-- ENTRIES SHOWN follows --

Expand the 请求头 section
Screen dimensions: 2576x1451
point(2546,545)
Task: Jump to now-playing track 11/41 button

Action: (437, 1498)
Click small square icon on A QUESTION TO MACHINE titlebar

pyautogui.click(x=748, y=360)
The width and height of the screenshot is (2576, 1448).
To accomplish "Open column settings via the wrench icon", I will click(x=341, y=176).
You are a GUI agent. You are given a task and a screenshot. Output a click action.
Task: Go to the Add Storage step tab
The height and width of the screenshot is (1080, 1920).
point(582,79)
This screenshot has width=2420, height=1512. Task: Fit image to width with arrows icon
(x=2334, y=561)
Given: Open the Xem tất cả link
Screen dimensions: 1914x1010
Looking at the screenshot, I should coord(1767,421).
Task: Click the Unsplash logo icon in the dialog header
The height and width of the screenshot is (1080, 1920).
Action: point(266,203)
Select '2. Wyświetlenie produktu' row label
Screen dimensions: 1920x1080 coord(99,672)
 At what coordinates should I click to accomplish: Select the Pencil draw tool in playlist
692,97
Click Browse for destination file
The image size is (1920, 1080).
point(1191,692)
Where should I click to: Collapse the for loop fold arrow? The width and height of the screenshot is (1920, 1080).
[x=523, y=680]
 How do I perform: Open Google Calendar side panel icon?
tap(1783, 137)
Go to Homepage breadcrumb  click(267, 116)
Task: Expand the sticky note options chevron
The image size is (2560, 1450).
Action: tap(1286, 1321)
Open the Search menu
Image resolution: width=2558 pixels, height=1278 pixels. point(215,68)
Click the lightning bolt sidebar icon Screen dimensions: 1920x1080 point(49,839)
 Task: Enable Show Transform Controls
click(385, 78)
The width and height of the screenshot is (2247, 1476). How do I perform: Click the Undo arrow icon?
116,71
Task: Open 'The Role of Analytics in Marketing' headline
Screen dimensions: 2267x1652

-- ENTRIES SHOWN concluded --

• WORK REQUIRED:
What is wanted is an exact copy of the data.

• COMPLETED EXERCISE:
Expand the 请求头 section
Screen dimensions: 2576x1451
point(2546,545)
Task: Jump to now-playing track 11/41 button

Action: (437, 1498)
Click small square icon on A QUESTION TO MACHINE titlebar

pyautogui.click(x=748, y=360)
The width and height of the screenshot is (2576, 1448).
To accomplish "Open column settings via the wrench icon", I will click(x=341, y=176).
You are a GUI agent. You are given a task and a screenshot. Output a click action.
Task: Go to the Add Storage step tab
The height and width of the screenshot is (1080, 1920).
point(582,79)
This screenshot has width=2420, height=1512. Task: Fit image to width with arrows icon
(x=2334, y=561)
Given: Open the Xem tất cả link
Screen dimensions: 1914x1010
Looking at the screenshot, I should coord(1767,421).
Task: Click the Unsplash logo icon in the dialog header
The height and width of the screenshot is (1080, 1920).
Action: point(266,203)
Select '2. Wyświetlenie produktu' row label
Screen dimensions: 1920x1080 coord(99,672)
 At what coordinates should I click to accomplish: Select the Pencil draw tool in playlist
692,97
Click Browse for destination file
The image size is (1920, 1080).
point(1191,692)
Where should I click to: Collapse the for loop fold arrow? The width and height of the screenshot is (1920, 1080).
[x=523, y=680]
 How do I perform: Open Google Calendar side panel icon?
tap(1783, 137)
Go to Homepage breadcrumb  click(267, 116)
Task: Expand the sticky note options chevron
The image size is (2560, 1450).
Action: tap(1286, 1321)
Open the Search menu
Image resolution: width=2558 pixels, height=1278 pixels. point(215,68)
Click the lightning bolt sidebar icon Screen dimensions: 1920x1080 point(49,839)
 Task: Enable Show Transform Controls
click(385, 78)
The width and height of the screenshot is (2247, 1476). How do I perform: Click the Undo arrow icon?
116,71
Task: Open 'The Role of Analytics in Marketing' headline
Screen dimensions: 2267x1652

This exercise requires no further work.